- _Source excerpt_:
┌──
Sure, I also prefer to push the removal of btrfs_run_delayed_iputs()
into that commit.

I'll update that one with extra commit message.

>
>
>> As that function will only wait for ordered extents to finish their IO,
>> delayed iputs will only be added when those ordered extents all finished
>> and removed from io tree, this is only ensured after the workqueue
>
> It's not "io tree", that's used for extent locking, setting delalloc
> ranges, etc.
> You mean the ordered extents tree in the inode (struct
> btrfs_inode::ordered_tree).
>
>> flush.
>>
>> Signed-off-by: Qu Wenruo <wqu@suse.com>
>> ---
>> Changelog:
>> v2:
>> - Set the new flag early
>> - Make the new flag unconditional except the WARN_ON_ONCE() check
>> - Remove the btrfs_run_delayed_iputs() inside btrfs_error_commit_super()
└──
- _Data provided_:
┌──
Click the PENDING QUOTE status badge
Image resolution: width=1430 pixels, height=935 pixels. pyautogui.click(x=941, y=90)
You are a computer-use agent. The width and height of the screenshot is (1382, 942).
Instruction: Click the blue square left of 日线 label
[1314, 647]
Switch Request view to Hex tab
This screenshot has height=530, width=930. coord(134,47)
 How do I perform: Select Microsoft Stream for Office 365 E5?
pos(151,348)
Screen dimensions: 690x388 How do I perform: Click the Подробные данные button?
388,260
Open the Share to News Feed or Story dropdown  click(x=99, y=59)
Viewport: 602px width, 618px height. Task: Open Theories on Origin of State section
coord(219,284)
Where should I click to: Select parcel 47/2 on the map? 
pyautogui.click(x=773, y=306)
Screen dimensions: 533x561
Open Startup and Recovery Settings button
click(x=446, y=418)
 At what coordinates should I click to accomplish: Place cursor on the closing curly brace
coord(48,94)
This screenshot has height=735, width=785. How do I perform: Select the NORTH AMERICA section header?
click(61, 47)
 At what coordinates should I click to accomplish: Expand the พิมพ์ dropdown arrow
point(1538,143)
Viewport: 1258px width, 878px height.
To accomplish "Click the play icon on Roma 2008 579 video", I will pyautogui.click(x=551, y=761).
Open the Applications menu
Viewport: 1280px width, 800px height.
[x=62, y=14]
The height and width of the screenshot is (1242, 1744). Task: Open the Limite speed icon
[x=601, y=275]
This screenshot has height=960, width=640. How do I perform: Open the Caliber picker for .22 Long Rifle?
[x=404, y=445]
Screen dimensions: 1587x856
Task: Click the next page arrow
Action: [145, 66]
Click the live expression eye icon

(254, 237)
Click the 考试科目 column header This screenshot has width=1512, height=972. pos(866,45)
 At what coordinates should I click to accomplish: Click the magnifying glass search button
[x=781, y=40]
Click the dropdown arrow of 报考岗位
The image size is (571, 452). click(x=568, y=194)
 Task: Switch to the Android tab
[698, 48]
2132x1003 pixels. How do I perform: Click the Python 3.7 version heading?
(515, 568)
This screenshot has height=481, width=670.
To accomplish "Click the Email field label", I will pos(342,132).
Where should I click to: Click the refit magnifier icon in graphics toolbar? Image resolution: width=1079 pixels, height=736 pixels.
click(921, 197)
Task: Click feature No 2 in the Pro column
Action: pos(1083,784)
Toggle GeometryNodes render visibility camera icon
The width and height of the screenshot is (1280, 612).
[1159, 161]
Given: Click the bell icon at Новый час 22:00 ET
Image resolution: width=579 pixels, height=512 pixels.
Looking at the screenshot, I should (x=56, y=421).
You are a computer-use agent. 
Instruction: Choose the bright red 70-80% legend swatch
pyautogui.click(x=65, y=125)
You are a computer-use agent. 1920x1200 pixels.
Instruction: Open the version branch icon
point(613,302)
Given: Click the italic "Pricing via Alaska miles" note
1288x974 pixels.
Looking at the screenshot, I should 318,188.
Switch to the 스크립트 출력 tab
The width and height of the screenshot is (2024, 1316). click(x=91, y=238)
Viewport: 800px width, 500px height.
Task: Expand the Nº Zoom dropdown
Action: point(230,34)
└──
- _What the task asks_:
Continue the mailing-list reply about btrfs delayed iputs from where it stops. The material plays no part here.

- _Response for this exercise_:
>> ---
>>   fs/btrfs/disk-io.c | 6 ++----
>>   fs/btrfs/fs.h      | 3 +++
>>   fs/btrfs/inode.c   | 4 ++++
>>   3 files changed, 9 insertions(+), 4 deletions(-)
>>
>> diff --git a/fs/btrfs/disk-io.c b/fs/btrfs/disk-io.c
>> index 671f11787f34..466d9c434030 100644
>> --- a/fs/btrfs/disk-io.c
>> +++ b/fs/btrfs/disk-io.c
>> @@ -4384,6 +4384,8 @@ void __cold close_ctree(struct btrfs_fs_info *fs_info)
>>          /* Ordered extents for free space inodes. */
>>          btrfs_flush_workqueue(fs_info->endio_freespace_worker);
>>          btrfs_run_delayed_iputs(fs_info);
>> +       /* There should be no more workload to generate new delayed iputs. */
>> +       set_bit(BTRFS_FS_STATE_NO_DELAYED_IPUT, &fs_info->fs_state);
>>
>>          cancel_work_sync(&fs_info->async_reclaim_work);
>>          cancel_work_sync(&fs_info->async_data_reclaim_work);
>> @@ -4540,10 +4542,6 @@ static void btrfs_error_commit_super(struct btrfs_fs_info *fs_info)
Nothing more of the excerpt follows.